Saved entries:
>>>>
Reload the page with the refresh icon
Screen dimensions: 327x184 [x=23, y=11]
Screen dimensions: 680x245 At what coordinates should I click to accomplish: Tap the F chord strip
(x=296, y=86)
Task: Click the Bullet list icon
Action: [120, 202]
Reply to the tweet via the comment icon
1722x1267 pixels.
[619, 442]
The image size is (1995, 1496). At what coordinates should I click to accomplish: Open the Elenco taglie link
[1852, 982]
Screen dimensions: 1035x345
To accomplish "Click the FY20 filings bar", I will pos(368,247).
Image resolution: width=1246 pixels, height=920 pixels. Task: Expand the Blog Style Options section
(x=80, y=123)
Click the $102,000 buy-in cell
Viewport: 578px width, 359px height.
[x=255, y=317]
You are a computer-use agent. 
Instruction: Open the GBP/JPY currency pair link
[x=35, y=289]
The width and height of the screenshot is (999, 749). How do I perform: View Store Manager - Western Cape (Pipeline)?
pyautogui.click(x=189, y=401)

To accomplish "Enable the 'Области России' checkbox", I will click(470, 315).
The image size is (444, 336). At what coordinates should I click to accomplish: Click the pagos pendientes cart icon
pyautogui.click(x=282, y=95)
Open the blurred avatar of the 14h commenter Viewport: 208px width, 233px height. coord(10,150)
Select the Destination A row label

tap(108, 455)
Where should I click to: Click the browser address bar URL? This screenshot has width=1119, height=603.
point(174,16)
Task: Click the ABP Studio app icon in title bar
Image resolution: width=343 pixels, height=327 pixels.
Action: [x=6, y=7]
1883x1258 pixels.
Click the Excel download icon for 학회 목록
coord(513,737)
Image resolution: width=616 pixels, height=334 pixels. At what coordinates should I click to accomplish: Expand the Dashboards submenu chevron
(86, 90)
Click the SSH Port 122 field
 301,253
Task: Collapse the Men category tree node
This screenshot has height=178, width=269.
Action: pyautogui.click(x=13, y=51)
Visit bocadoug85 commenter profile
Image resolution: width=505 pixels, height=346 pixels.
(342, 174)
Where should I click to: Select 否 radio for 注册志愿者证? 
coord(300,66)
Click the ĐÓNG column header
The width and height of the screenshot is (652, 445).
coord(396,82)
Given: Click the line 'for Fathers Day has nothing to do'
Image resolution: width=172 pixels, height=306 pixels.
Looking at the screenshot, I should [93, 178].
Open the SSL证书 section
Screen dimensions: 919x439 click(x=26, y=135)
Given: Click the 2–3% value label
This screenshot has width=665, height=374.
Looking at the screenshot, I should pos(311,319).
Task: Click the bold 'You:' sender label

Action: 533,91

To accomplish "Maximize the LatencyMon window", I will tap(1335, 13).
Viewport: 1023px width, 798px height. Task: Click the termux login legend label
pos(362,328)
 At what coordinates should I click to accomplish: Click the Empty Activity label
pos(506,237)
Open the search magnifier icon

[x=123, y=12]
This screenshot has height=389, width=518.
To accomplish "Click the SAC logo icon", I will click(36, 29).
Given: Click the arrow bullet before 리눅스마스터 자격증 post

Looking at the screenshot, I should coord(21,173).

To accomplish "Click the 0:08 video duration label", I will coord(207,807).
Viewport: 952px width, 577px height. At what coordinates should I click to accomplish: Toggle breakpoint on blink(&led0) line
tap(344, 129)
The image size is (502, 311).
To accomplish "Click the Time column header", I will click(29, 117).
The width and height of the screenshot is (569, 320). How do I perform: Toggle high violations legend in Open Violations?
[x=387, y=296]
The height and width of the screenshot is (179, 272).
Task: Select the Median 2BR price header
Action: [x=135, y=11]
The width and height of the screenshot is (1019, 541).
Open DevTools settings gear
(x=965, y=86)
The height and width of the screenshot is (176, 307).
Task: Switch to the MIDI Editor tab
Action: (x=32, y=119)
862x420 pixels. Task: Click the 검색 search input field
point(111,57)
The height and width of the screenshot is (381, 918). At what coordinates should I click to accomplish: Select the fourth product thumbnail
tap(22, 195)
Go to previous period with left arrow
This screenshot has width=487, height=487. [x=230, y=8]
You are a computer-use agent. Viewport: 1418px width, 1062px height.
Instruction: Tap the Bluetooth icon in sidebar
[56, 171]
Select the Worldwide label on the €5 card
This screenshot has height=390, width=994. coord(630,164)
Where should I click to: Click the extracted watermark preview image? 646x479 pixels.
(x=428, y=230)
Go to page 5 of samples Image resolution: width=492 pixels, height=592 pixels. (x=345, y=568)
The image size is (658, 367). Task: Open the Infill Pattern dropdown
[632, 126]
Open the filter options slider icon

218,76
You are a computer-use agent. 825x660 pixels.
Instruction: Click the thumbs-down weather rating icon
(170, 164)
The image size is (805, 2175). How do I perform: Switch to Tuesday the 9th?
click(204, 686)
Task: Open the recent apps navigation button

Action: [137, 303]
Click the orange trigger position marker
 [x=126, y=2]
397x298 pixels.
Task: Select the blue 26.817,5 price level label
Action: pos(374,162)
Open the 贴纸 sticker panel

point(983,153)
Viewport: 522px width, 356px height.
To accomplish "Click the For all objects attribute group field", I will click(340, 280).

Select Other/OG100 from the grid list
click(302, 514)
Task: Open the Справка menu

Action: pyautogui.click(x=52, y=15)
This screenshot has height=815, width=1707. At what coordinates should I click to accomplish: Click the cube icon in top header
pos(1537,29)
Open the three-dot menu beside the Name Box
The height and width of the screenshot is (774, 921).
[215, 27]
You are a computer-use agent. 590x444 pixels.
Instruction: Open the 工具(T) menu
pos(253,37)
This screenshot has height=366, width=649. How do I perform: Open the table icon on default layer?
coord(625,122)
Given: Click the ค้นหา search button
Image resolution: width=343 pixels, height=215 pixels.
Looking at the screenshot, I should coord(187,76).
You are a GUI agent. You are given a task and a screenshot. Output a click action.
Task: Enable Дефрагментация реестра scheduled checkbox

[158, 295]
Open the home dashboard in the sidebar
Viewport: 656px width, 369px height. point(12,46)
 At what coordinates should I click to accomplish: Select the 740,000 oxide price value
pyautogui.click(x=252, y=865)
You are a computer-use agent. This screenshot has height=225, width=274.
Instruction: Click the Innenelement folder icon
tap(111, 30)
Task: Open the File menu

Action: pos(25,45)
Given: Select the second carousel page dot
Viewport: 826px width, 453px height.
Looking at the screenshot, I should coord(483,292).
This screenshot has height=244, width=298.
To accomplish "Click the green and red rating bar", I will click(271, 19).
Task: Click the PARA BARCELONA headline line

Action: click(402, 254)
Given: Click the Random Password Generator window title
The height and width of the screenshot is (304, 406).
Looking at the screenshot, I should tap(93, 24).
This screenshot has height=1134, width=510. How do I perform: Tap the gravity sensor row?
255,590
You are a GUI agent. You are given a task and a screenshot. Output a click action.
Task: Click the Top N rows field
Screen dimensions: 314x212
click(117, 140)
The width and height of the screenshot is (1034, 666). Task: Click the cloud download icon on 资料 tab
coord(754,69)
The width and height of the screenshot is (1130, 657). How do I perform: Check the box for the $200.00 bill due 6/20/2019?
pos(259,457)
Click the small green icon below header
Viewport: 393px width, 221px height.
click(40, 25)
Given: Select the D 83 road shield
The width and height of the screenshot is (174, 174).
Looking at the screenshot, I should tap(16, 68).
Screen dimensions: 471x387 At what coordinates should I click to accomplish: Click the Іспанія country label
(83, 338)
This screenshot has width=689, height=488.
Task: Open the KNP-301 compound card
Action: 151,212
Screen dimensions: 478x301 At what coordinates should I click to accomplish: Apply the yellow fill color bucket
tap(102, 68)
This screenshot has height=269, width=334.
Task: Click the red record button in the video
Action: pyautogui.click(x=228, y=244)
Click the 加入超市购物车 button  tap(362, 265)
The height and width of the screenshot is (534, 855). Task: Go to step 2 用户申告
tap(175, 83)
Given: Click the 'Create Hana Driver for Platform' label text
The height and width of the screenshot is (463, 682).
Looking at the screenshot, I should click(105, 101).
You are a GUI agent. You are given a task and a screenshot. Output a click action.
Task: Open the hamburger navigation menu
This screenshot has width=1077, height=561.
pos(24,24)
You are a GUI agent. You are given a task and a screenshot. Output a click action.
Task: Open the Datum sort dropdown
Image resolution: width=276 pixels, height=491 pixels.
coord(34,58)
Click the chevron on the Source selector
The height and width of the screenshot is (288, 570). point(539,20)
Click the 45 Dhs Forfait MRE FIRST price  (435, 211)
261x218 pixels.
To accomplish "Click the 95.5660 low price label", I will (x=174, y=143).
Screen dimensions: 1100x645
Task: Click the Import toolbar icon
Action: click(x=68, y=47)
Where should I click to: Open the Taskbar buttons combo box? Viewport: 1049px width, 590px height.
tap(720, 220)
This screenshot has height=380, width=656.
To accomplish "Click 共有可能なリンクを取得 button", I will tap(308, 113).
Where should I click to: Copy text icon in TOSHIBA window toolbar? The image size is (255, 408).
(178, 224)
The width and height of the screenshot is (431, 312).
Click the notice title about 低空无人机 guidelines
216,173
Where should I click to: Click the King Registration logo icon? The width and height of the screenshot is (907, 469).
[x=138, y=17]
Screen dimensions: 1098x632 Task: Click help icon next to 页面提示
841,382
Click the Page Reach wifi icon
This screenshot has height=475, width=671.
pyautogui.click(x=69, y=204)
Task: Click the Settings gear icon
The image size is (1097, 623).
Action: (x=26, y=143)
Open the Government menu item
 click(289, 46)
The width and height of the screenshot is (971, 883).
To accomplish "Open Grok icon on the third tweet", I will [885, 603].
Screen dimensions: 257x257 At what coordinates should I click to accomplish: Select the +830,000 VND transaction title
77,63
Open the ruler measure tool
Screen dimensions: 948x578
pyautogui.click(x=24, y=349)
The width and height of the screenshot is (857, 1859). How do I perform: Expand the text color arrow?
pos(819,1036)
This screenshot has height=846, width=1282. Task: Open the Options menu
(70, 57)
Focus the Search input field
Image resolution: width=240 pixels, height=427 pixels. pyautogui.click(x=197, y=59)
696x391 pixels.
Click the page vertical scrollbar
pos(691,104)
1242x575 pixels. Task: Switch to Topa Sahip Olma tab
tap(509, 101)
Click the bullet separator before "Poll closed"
<<<<
> **Try it**: Repeat word for word the lines above that run from the line containing "Viewport: 1023px width, 798px" through the line containing "This screenshot has height=389, width=518.", both ends included, and nothing else.

> **Task answer**:
Viewport: 1023px width, 798px height. Task: Click the termux login legend label
pos(362,328)
 At what coordinates should I click to accomplish: Click the Empty Activity label
pos(506,237)
Open the search magnifier icon

[x=123, y=12]
This screenshot has height=389, width=518.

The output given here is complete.